D’autres projets permettent déjà de réduire également les besoins en groupes électrogènes carbonés sur des sites sensibles, lors de chantiers ou pour des grands événements comme les Jeux olympiques en 2024 grâce à des lignes de secours. Les batteries, à terme, pourraient aussi remplir ce rôle.
Et aligner bénéfices environnementaux et financiers
Les batteries sont surtout envisagées dans l’immédiat pour donner plus de temps à la production des centrales renouvelables. Elles augmentent la diffusion de l’électricité qu’elles peuvent produire, avec un coût environnemental limité.
Dans sa dernière étude sur des cas d’usage de stockage d’électricité, l’Ademe estime ainsi que l’ajout d’une batterie dans un système d’autoconsommation permet de prolonger clairement la part d’électricité bas carbone consommée en cycle court, avec un arbitrage financier qui peut être intéressant pour le consommateur, mais qu’il s’agit néanmoins d’un transfert d’impact environnemental avec un épuisement des ressources minérales (pour la fabrication de ces batteries).
Quelles sont les principales technologies de stockage d’électricité et leurs enjeux ?
La batterie stationnaire : l’enjeu des terres rares
Les BESS se développent et correspondent à un moyen de stocker de l’électricité pour du court terme. Plusieurs technologies coexistent avec différents mélanges de terres rares, le plus courant à ce jour étant la batterie lithium-ion qui présente des avantages sur sa capacité et son coût, avec une forte densité.
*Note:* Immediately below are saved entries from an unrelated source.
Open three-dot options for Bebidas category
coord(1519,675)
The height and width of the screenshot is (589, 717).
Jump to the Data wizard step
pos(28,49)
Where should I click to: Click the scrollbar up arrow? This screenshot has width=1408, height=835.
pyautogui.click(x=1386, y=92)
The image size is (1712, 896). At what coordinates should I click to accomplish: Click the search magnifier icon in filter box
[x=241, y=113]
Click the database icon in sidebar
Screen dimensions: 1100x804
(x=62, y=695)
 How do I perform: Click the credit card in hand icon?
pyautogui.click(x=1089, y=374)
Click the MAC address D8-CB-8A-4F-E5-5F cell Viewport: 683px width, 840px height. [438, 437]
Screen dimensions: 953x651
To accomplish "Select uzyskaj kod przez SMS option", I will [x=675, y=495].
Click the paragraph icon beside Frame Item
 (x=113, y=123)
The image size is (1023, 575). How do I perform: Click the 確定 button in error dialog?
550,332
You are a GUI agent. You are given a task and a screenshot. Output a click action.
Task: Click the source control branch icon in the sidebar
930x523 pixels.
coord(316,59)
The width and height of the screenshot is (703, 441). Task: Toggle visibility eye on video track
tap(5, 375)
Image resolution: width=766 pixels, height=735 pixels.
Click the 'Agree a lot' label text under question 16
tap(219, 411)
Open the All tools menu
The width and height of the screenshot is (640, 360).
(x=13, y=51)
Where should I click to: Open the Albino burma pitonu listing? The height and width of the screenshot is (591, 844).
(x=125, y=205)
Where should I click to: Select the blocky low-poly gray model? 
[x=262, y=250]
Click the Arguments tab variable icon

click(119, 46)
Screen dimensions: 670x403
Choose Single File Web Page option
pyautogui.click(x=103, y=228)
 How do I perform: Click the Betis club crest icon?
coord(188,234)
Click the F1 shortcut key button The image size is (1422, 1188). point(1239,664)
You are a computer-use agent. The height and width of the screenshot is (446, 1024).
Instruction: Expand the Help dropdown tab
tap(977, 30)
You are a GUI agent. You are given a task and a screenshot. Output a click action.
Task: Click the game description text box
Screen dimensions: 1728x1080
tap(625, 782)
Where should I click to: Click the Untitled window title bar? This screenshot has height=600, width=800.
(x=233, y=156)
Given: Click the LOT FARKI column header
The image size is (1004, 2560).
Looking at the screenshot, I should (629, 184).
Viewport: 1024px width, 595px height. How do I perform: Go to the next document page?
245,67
Ce sont ces batteries qui équipent les voitures électriques, notamment, ainsi que des parcs de batterie à plus grand échelle.
Mais d’autres mélanges chimiques sont étudiés pour stocker l’électricité, en particulier pour se détacher des terres rares. Les batteries peuvent ainsi contenir un mélange sodium-ion, du nickel, du cobalt, etc.
La batterie « physique » : le système gravitaire
En parallèle, des systèmes alternatifs sont testés et étudiés comme le stockage gravitaire, qui consiste à utiliser un surplus d’énergie pour faire monter une masse, qui descendra et produira ainsi de l’énergie lorsqu’on le système en aura besoin. Ces installations nécessitent un grand espace et se présentent sous forme d’immeubles vides, avec plusieurs modules qui montent et descendent. La Chine a inauguré une première batterie de ce type à l’été 2023, avec une capacité de 100 MWh. Six batteries supplémentaires pourraient être construites ensuite.
Le principal avantage de ce système, équivalent à celui des STEP pour l’hydraulique, est qu’il est assez efficace énergétiquement (environ 80 %) et moins gourmand en ressources rares. En effet, il peut s’appuyer sur des ressources déjà disponibles ou recyclées pour être construite.
L’hydrogène, indispensable pour stocker sur le temps long ?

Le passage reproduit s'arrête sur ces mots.